- _ABOUT THIS EXERCISE_
Check each line of the listing for the word "target" and report the ones that have it.

-- AVAILABLE DATA follows --

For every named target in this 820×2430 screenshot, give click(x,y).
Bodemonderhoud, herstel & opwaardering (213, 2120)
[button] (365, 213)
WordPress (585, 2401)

-- AVAILABLE DATA concluded --
-- AVAILABLE DATA follows --

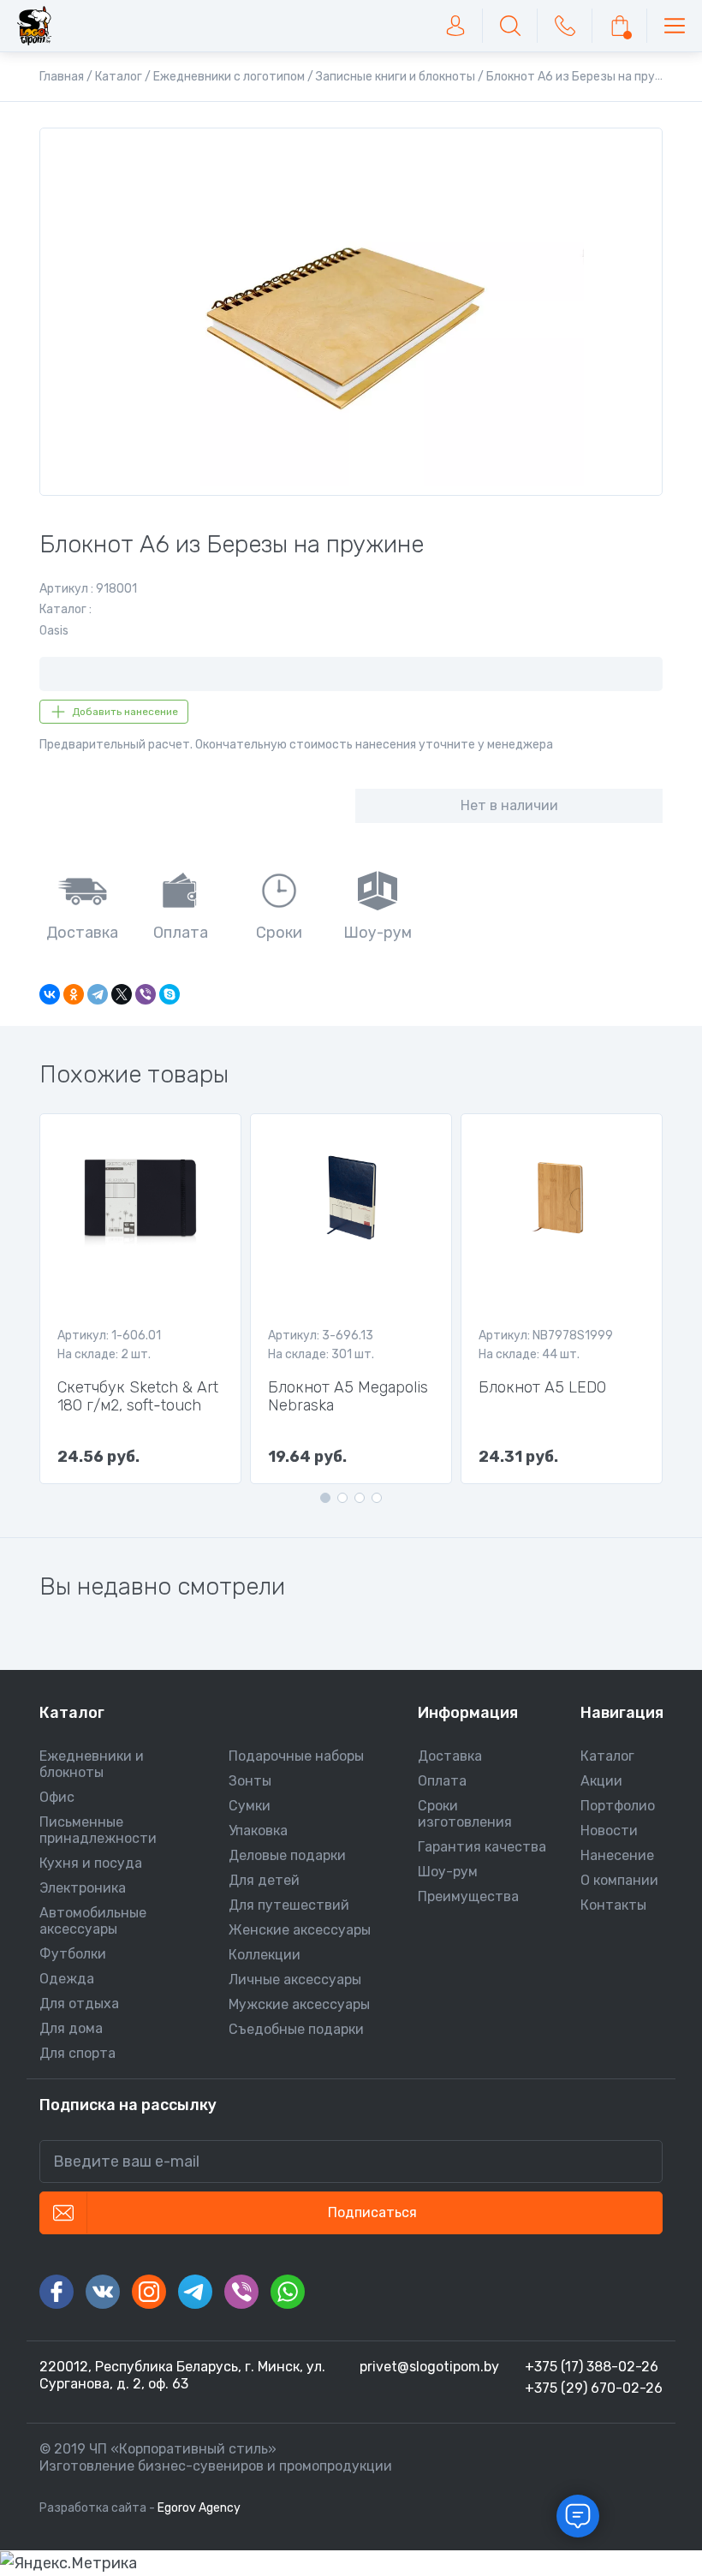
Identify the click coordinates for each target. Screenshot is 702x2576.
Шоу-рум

-- AVAILABLE DATA concluded --

- _SOLUTION TO THIS EXERCISE_
For every named target in this 820×2430 screenshot, give click(x,y).
Identify the click coordinates for each target. Screenshot is 702x2576.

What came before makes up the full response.